15 arrested after sectarian killings

Nigerian security forces arrested 15 suspects after three people were killed in a fresh outbreak of sectarian violence near the flashpoint city of Jos, the army said Sunday.

The Muslim Fulani herdsmen died on Saturday in attacks believed to have been launched by Christian ethnic Beroms in the village of Tsung, just days after authorities lifted a curfew in the area.

“Fifteen suspects have been arrested,” Colonel Kayode Ogundele, the operations director of a special military unit in central Plateau State of which Jos is the capital, told AFP by telephone.

The three were reportedly searching for lost cattle about 40 kilometres (25 miles) south of Jos when dozens of youths murdered them before setting the bodies on fire.

An AFP reporter saw the bodies at an air force hospital in Jos city.

“We will arrest more people.

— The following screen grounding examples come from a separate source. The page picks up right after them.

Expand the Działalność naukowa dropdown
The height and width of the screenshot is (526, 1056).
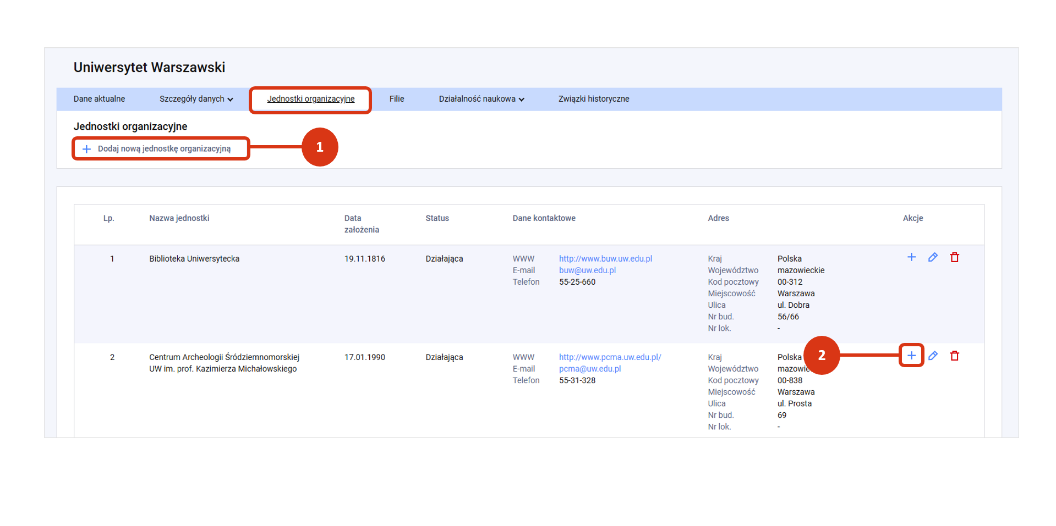click(x=481, y=99)
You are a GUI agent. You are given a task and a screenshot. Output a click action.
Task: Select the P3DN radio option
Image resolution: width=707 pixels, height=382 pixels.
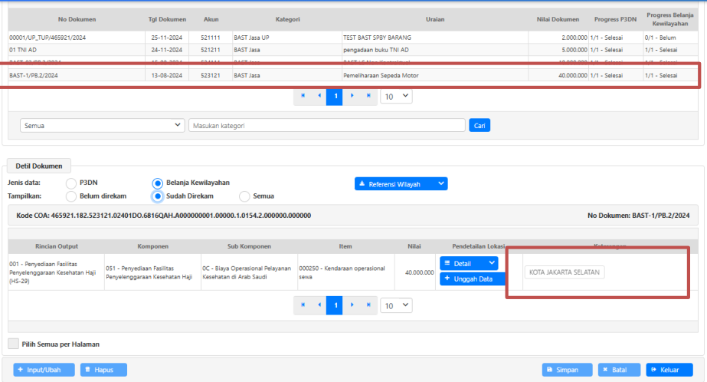click(x=71, y=183)
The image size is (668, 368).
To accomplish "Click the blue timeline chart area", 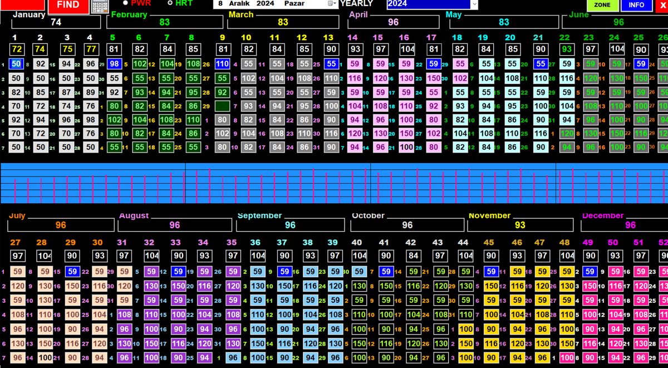I will click(334, 183).
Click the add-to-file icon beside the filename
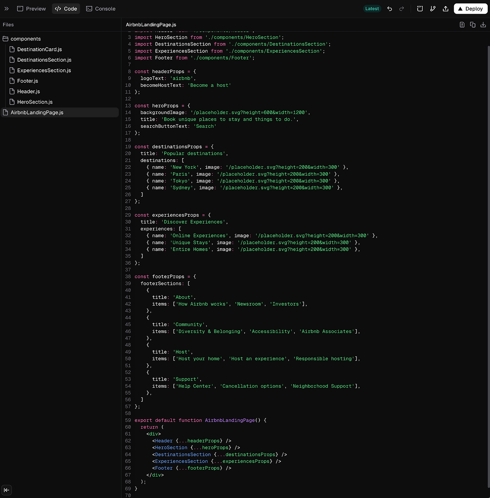This screenshot has width=490, height=498. 462,24
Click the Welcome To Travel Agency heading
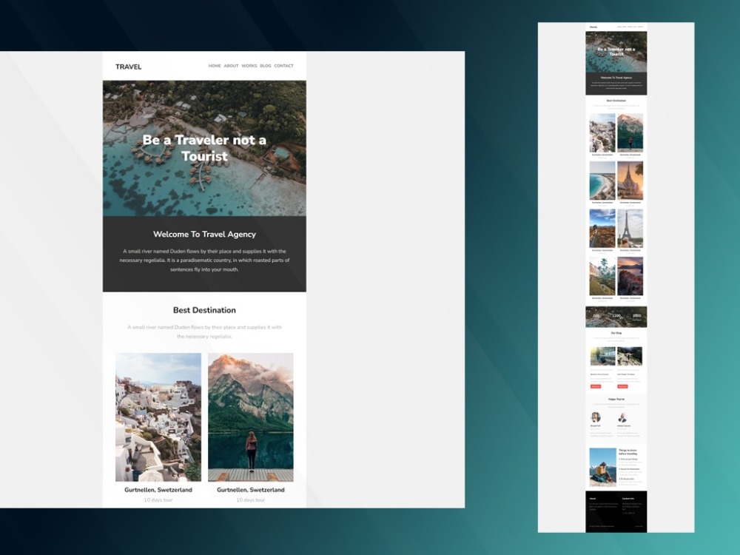This screenshot has height=555, width=740. (x=203, y=234)
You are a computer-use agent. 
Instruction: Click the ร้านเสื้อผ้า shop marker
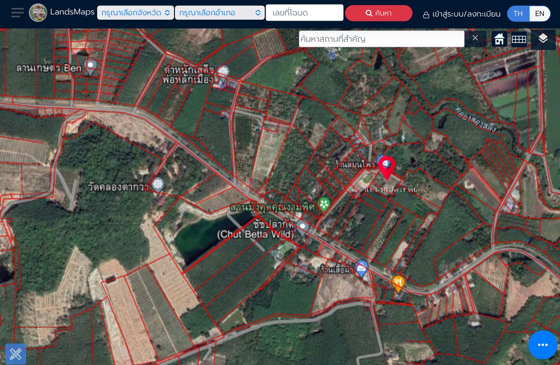click(361, 268)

Those arrested are helping us with our investigation,” Ogundele said. “For sure, those found to have had a hand in the incident, will face the law.”

The killings risk sparking fresh sectarian tensions, as Muslim herdsmen from the Fulani and Hausa ethnic groups launched attacks on five Christian Berom villages in March, killing more than 500 people, state officials say.

Local rights groups say 1,500 people have died in inter-communcal violence in the Jos region since the start of this year alone. It had been under curfew since earlier bloodshed in 2008.